A recent worldwide ransomware attack exposed vulnerabilities on computer networks in 100 countries. The ransomware, dubbed “WannaCry”, locks users out of their computers and demands a bitcoin payment as ransom. Healthcare systems and providers who depend on the accessibility of their files in order to make life saving decisions are at particular risk. Notably, the United Kingdom’s National Health Service (NHS) was hit particularly hard by the attack.
Those who use Windows and did not undergo the security update released last month by Microsoft were vulnerable to the attack. That security update is free and still available from Microsoft.
The attack could have been much worse. The victims were fortunate that someone observing the attack was able to identify a “kill switch” which prevented the attack from spreading.
Several government agencies have issued responses and made cybersecurity suggestions moving forward. The FBI recommends strong spam filters to avoid phishing emails. All anti-virus and anti-malware software should be up to date and set to automatically conduct scans. They also suggest training employees to recognize scams and malicious links. Finally, they propose that “penetration tests” should be run annually against the network.
Computers should be backed up to some type of external hard drive in order to protect files and data. A full summary of the FBI’s statement can be found here: FBI statement on WannaCry.
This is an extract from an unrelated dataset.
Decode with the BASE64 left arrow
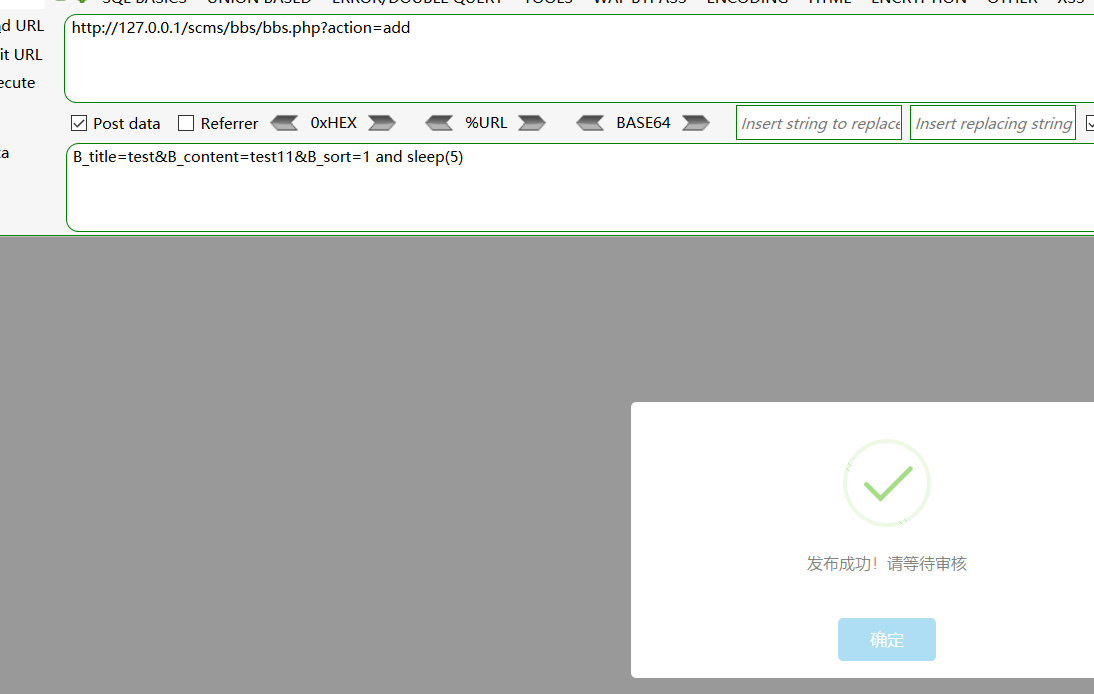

HHS has issued a similar statement detailing cybersecurity recommendations: HHS cybersecurity update.
According to the Institute for Critical Infrastructure Technology, the healthcare industry is one of the most frequent targets of malicious attacks. In a report done by SANS institute, they noted that with the rise of electronic health records, more attacks are being waged on the healthcare field.
The costs associated with a cyberattack for a healthcare provider are huge. Large HIPAA compliance fines can be imposed on companies. Additionally, there are costs to handling the incident and notifying victims, as well as lost opportunities, legal costs, new security investments, and the cost of recovering data.
Illustrative of the susceptibility of healthcare providers is the impact the attack had on the British NHS. Across England and Scotland there were reports of patient records becoming unavailable, operations cancelled, and ambulances diverted in the wake of the attack. Up to 40 NHS organizations were affected by the ransomware. Communication between doctors’ offices and other providers were slowed or completely stalled as many computer systems were taken off line.
Among a growing list of cyberattacks on healthcare in the United States, some of the most notable have been the attack on Banner Health in which the information of nearly 3.7 million people was compromised, and the attack on 21st Century Oncology that affected over 2 million people.
Ultimately, providers and insurance companies must become increasingly vigilant.